The Marxist labour theory of value (LTV) explains how exchange value is created by labour’s interaction with nature and how, in the capitalist mode of production, wage labour is exploited. Bourgeois economists hate the theory because it lay at the heart of Marx’s analysis of the need for revolution. Capitalism reaches a point where it is a fetter on production – as we have seen for some decades now. Workers as a class without borders have nothing to lose by overthrowing this system based on their exploitation. Some real productivity can then occur, free from the constraints of production geared to the pursuit of private profit. For starters, we’ll be able to mass produce and have our own flying-cars!
I wanted to find a good summary of the theory that wasn’t too scant, and found the following at a non-Marxist economics blog called ‘Unlearning Economics’:
“Marx’s theory goes as follows: under capitalism, the value of commodities is determined by the ‘socially necessary’ amount of labour required to produce them (‘variable capital’), plus the current necessary cost of the capital used up in production (‘constant capital’). Fixed capital, such as machines, adds value at the same rate it depreciates, while raw commodities are used up completely and so add all of their value. Labour is generally paid less than the value it adds, and therefore is the sole source of profit.
“Here’s a brief mathematical example: say an hour of labour adds £1 of value, and a certain type of chair requires 8 hours of labour (‘labour-time’), uses £2 worth of wood and depreciates a saw worth £10 by 1/10th (i.e. after the saw is used 10 times it will break). It follows that, according to the LTV, the value of this chair is:
“(1/10)*£10 + (8*£1) + £2 = £11
“The only way the capitalist can make a profit is to pay the labourer less than the value he creates (for the most part, Marx suggested wages were determined by a social subsistence level). So if the wage is, say, £0.50, the capitalist will have £4 worth of profit. Contrary to what many think, this does not imply that capital-intensive industries will have lower rates of profit, as the rate of profit will tend to equalise between industries, ‘sharing out’ the total surplus value produced in the economy.
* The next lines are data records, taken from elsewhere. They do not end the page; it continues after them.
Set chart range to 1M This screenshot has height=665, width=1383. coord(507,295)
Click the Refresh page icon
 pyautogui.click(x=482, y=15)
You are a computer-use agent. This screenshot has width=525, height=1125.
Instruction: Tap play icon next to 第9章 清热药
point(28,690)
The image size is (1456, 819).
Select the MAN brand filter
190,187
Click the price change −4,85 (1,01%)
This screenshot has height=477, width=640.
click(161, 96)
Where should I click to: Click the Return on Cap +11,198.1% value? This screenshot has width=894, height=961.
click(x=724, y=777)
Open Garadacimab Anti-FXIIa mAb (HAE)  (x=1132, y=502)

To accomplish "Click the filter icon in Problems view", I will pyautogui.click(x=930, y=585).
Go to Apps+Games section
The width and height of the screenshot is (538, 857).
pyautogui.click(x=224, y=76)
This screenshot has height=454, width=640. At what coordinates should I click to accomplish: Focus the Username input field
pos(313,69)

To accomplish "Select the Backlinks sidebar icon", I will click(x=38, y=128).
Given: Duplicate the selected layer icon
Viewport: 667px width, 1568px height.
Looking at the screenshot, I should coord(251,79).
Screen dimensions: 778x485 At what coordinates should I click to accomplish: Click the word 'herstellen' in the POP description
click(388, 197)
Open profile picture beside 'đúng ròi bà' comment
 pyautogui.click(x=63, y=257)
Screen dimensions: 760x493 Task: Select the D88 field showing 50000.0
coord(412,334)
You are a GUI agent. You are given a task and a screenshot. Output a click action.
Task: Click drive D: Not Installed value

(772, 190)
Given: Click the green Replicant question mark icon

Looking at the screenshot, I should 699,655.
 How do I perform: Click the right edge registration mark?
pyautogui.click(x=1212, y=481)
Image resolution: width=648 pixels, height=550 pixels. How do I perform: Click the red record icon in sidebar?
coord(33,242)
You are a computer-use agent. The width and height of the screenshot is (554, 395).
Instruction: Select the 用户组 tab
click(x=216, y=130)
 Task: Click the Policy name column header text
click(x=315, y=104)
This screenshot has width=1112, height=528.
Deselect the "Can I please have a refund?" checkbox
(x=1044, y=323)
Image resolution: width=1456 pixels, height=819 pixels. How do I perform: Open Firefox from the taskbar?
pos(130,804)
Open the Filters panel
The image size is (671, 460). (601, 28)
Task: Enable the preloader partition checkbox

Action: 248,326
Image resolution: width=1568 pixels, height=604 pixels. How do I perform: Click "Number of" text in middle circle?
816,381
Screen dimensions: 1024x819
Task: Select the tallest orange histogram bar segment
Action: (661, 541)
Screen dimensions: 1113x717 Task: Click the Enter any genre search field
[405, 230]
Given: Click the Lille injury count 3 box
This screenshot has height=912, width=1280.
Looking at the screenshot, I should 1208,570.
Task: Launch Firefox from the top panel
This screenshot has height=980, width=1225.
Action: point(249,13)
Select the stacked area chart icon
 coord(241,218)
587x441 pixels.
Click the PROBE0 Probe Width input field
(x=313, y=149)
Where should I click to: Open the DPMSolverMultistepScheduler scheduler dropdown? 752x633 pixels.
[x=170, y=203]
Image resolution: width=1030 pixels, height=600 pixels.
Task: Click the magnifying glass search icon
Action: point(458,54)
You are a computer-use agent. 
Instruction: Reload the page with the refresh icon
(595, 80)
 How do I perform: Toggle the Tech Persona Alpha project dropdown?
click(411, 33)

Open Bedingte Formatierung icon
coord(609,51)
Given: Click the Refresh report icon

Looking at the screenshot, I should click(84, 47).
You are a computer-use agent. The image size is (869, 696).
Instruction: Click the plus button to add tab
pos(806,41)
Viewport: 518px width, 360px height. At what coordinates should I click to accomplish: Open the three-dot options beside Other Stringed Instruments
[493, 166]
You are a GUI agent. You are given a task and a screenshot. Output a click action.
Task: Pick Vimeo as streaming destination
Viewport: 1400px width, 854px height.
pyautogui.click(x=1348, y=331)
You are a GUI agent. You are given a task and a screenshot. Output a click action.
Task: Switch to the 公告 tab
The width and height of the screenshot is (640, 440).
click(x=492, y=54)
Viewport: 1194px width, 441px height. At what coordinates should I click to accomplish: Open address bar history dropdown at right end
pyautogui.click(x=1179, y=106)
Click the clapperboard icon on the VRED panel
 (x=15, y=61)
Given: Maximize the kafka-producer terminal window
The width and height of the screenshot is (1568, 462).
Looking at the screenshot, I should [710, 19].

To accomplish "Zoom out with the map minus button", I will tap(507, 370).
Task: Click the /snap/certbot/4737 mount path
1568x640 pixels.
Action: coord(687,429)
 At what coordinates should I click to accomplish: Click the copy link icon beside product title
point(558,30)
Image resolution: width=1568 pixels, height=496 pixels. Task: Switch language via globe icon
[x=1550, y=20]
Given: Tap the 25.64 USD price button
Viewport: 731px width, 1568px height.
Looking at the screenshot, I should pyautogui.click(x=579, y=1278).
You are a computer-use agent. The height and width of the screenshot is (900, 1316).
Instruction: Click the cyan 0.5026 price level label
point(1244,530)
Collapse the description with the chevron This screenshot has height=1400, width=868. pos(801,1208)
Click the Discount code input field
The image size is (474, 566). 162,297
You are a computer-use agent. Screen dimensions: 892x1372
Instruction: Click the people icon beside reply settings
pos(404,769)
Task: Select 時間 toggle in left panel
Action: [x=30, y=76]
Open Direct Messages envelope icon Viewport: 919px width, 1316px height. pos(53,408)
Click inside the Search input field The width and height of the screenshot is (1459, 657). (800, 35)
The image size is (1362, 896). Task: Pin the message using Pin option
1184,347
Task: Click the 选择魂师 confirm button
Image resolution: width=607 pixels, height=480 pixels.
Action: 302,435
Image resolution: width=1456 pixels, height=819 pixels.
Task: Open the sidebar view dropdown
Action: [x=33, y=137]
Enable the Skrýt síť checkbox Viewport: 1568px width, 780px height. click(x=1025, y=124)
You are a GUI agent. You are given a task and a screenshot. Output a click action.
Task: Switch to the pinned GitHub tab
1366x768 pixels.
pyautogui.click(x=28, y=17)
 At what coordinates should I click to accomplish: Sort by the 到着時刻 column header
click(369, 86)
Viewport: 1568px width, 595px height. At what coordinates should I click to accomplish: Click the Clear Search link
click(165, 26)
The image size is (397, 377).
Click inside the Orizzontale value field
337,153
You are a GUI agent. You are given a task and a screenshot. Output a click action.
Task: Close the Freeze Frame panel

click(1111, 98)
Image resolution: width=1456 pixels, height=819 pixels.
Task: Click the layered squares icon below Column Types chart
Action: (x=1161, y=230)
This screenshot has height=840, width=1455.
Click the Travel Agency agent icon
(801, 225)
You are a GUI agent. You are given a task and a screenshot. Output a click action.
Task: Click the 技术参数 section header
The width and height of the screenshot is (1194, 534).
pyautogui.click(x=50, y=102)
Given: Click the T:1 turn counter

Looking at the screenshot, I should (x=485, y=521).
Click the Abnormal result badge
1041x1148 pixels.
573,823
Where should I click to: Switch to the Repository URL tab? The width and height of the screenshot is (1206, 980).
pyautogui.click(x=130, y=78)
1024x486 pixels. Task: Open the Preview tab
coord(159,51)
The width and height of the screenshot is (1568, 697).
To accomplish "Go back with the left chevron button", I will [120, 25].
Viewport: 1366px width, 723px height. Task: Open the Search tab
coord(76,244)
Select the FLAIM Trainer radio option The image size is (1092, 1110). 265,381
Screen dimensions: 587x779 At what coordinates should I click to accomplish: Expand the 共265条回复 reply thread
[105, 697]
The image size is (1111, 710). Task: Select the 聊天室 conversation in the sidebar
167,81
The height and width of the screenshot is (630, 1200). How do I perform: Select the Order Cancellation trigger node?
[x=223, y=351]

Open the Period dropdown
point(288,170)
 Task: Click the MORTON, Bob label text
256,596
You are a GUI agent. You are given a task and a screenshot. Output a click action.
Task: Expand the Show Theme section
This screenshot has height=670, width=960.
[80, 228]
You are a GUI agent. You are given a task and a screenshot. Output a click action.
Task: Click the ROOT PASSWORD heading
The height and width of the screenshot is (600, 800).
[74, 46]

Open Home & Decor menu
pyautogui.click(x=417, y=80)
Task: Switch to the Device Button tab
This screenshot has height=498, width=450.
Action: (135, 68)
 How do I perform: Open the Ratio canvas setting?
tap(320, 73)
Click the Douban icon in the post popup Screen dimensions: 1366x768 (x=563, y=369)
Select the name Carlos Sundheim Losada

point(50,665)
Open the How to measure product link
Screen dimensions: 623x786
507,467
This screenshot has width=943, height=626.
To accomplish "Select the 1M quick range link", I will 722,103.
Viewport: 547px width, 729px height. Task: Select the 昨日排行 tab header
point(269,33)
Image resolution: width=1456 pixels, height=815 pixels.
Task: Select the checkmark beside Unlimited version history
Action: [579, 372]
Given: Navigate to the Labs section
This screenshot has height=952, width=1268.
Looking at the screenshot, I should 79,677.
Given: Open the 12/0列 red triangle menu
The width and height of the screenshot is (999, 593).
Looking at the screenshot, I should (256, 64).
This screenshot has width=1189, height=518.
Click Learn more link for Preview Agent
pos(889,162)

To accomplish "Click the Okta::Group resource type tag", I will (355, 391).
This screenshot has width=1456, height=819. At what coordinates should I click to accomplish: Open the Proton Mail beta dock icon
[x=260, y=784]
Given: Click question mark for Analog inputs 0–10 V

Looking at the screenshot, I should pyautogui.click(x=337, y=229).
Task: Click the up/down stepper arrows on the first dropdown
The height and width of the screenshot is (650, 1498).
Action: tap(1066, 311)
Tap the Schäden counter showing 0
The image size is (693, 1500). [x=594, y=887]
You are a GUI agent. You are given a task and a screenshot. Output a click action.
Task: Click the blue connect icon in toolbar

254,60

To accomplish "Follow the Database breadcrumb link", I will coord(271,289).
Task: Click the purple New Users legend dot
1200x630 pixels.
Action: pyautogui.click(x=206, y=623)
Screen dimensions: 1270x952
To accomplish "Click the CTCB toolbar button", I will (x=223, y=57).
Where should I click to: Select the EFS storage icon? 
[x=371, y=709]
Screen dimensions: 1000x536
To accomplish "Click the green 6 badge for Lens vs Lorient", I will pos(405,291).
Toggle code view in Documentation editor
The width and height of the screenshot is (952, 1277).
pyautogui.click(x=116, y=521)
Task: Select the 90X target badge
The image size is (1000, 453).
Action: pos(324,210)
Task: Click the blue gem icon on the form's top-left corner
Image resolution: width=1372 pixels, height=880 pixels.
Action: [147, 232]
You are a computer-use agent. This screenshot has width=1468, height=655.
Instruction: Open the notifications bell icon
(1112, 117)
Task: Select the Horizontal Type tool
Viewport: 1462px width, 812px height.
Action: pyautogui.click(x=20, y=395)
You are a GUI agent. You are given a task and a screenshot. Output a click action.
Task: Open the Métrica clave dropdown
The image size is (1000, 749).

“The qualifiers of “necessary” costs and “socially necessary” labour are also important. It’s logically possible that a madman could purchase a saw for £100 for some reason, or that a lazy labourer could take 10 hours to make the chair, but this would do nothing to alter the resultant value of the chair. Marx was concerned with general rules, not specific cases, which could obviously fluctuate wildly as they are based on human behaviour.
“The main implication of this theory is that, since capitalists tend to use labour saving technology to increase productivity, over time they use relatively more constant capital – which cannot be a source of surplus – and this drives down the rate of profit: the Tendency of the Rate of Profit to Fall (TRPF). Though the first capitalist who uses the technology will be able to sell at the market price, and thus gain, once the technology is widely adopted, the value of the commodity will decrease – a ‘fallacy of composition’. Again, this may not be true in particular industries at any one time, but it holds true across the economy as a whole. The result will be intermittent crises as capitalists face lower profits and try to increase them by pushing down wages, devaluing their constant capital, or through technological progress. Marx never predicted capitalism would collapse in on itself, though he did suggest that the working class would revolt as their wages were pushed down”.
A shared prosperity can only spring from common ownership of the means of production. It is not possible under capitalism. The system would grind to a halt. The capitalist would not invest and they would have no incentive to force alienated workers to keep their noses to the grind stone. The system of distribution cannot be separated from the system of ownership.